False Positives with NOD32 and Online Armor

Hi Guys,

A couple of our users are reporting that NOD32 is marking newly released versions of Online Armor as a virus.

Obviously, this isn't good for us - can we co-ordinate in some way so that Online Armor does not get flagged as a virus.

I'd be also very happy to work with you to make sure that newly-released versions of NOD32 are included in Online Armor's whitelist as well.

If this is something we can get together on, please PM me so we can exchange email addresses.


Cheers


Mike

 

Hello,

are you 100% positive that you scanned it with the latest version of NOD32 1.1554 ?

 

Hi Marcos,

I'm not 100% positive, I will have to ask the users about it. I'll get back to you as soon as I know.

Thanks very much for the fast response


Mike

 

I'm 100% positive the latest Nod32 detects the latest online armor AV+ as a virus. (running sig ver 1.1555, trial edition)

\Online Armor\oasrv.exe - probably unknown NewHeur_PE virus

 

Thanks for that ......

Marcos -

Is there some way/place I can send signatures, hashes or copies of files to make sure that we don't get reported as a virus?
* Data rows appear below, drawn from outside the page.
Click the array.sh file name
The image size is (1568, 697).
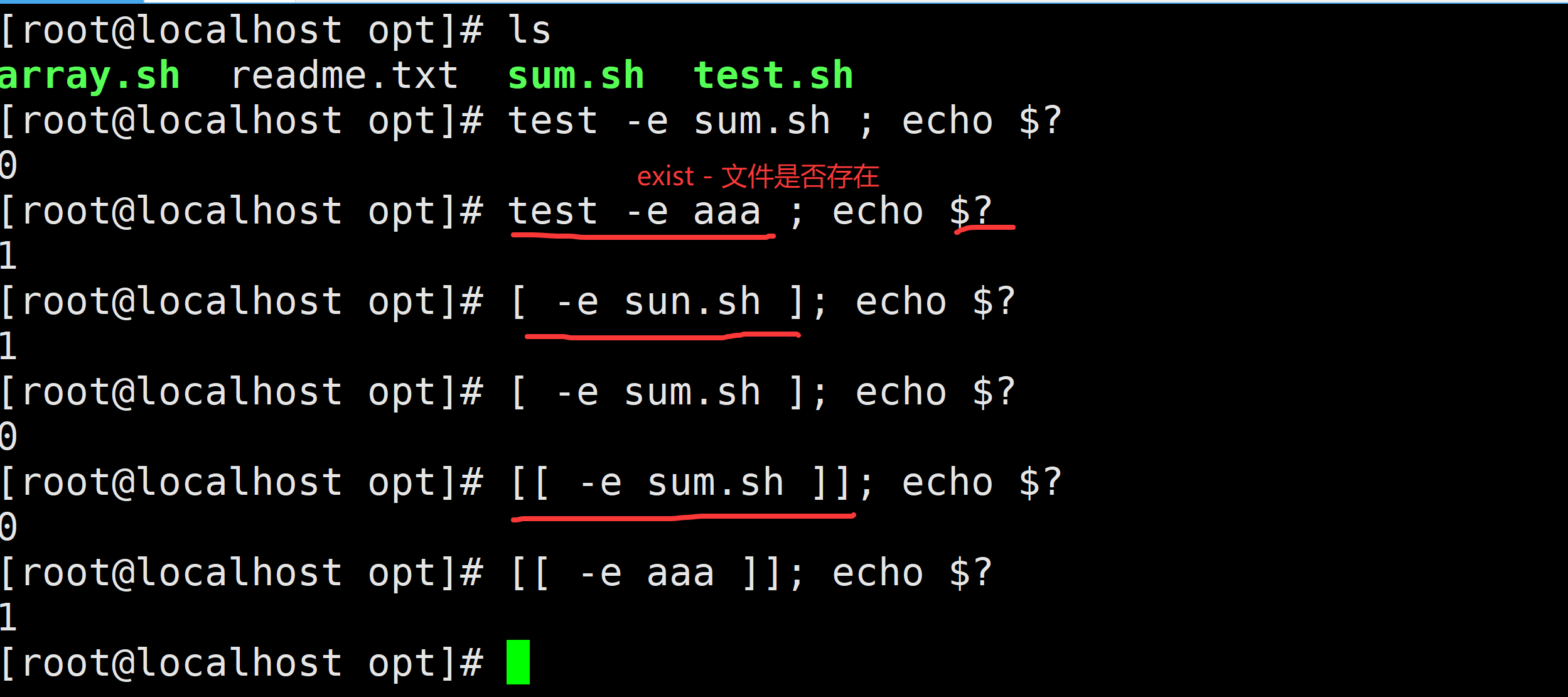point(90,76)
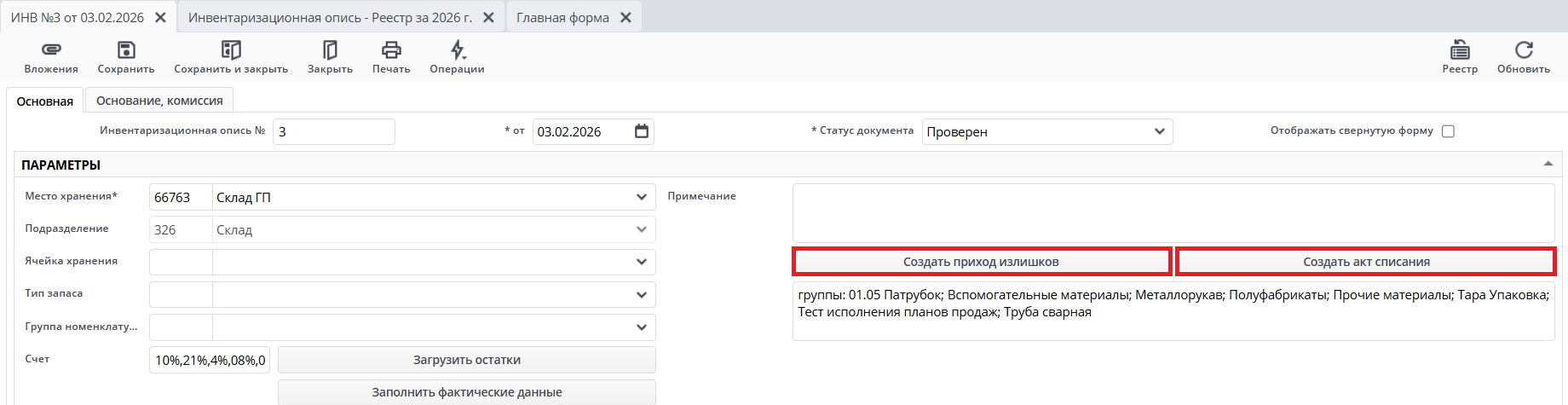Image resolution: width=1568 pixels, height=405 pixels.
Task: Click the Закрыть door icon
Action: [x=330, y=50]
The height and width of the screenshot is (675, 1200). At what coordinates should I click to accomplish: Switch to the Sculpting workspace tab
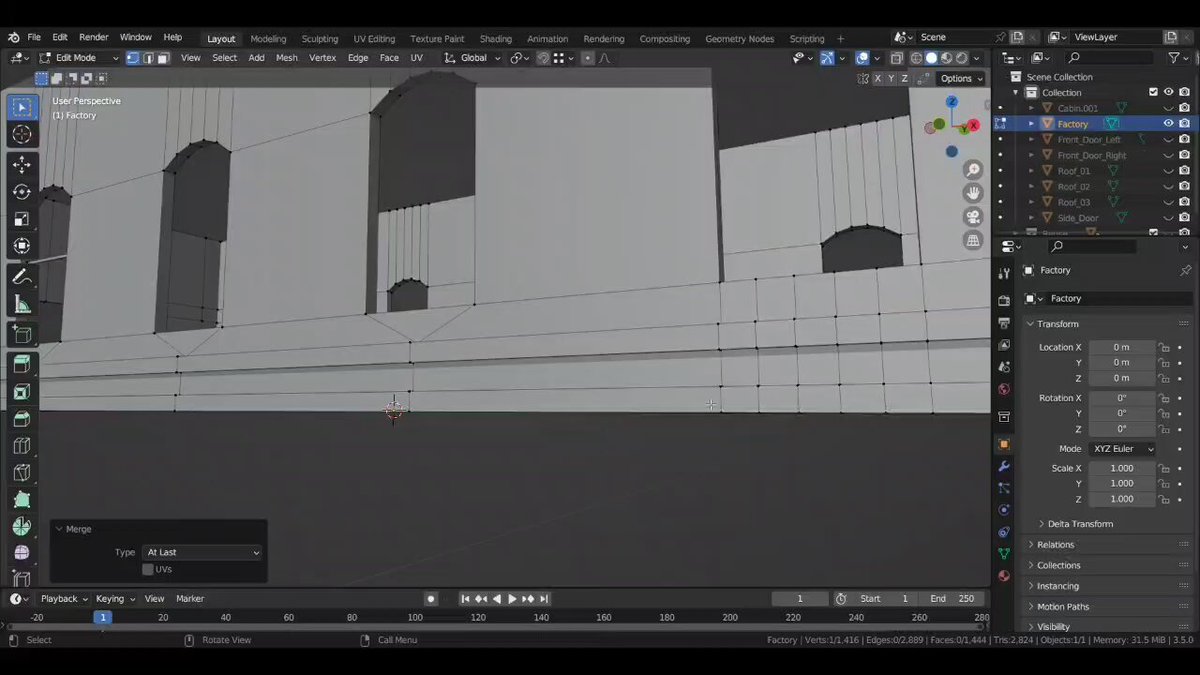tap(320, 39)
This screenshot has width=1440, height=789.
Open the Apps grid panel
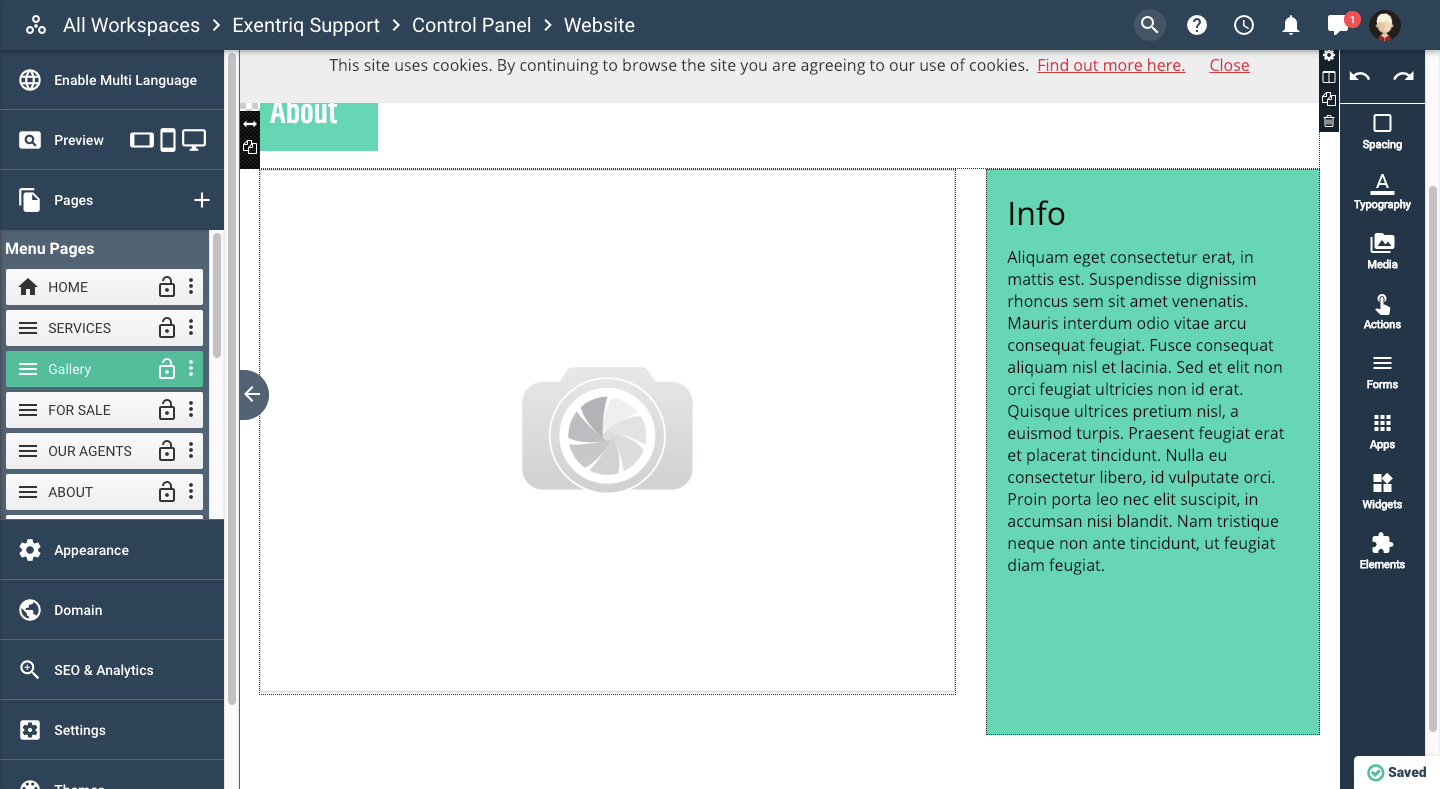tap(1382, 431)
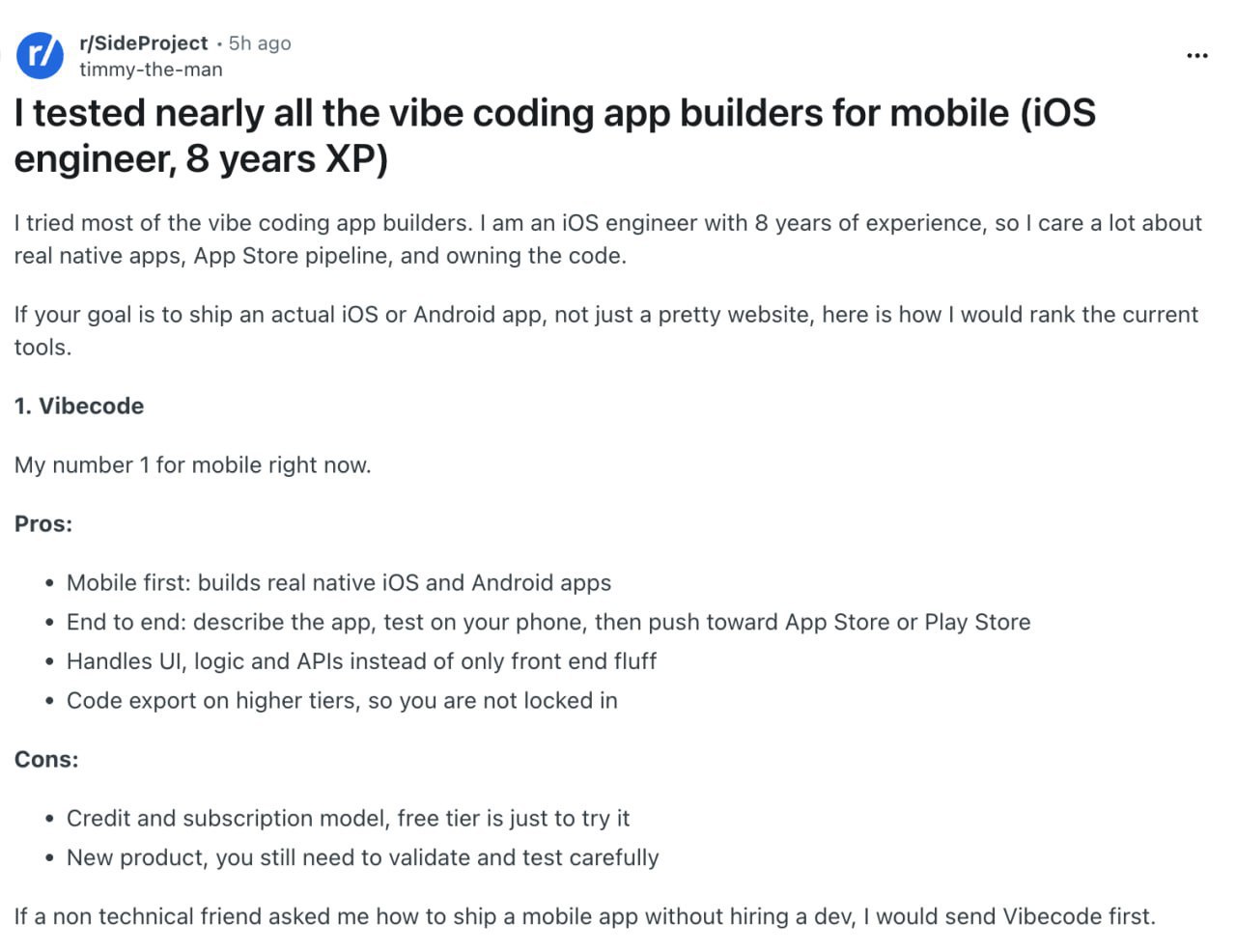The height and width of the screenshot is (952, 1236).
Task: Select the 'Credit and subscription model' bullet
Action: [348, 819]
At the same time, does an authorised person at ESET want to send us the same so we can keep you up to date in our whitelist?


Mike

 

Hi Mike,

I've installed the trial version of OA and you're right, it's flagged by heuristics as suspicius for its behavior. We'll do our best to remedy the fp in the upcoming update issued tonight.

 

Thank you Marcos, much appreciated.

 

Has anything been done yet about OA showing up as a false positive?

 

Shuold be fixed as we had a number of updates since ti was reported.

 

I'm still getting this infiltration popup from NOD32

C:\Program Files\Tall Emu\Online Armor\oasrv.exe - probably unknown NewHeur_PE virus.

Same thing happens when I run a scan, it shows OA in red.

I thought something was supposed to be done through the updates of NOD32?

 

Re: I'm still getting this infiltration popup from NOD32

This false positive is going to be fixed soon as Eset's moderator said.

 

Re: I'm still getting this infiltration popup from NOD32

I can confirm that it was actually fixed a couple of days ago.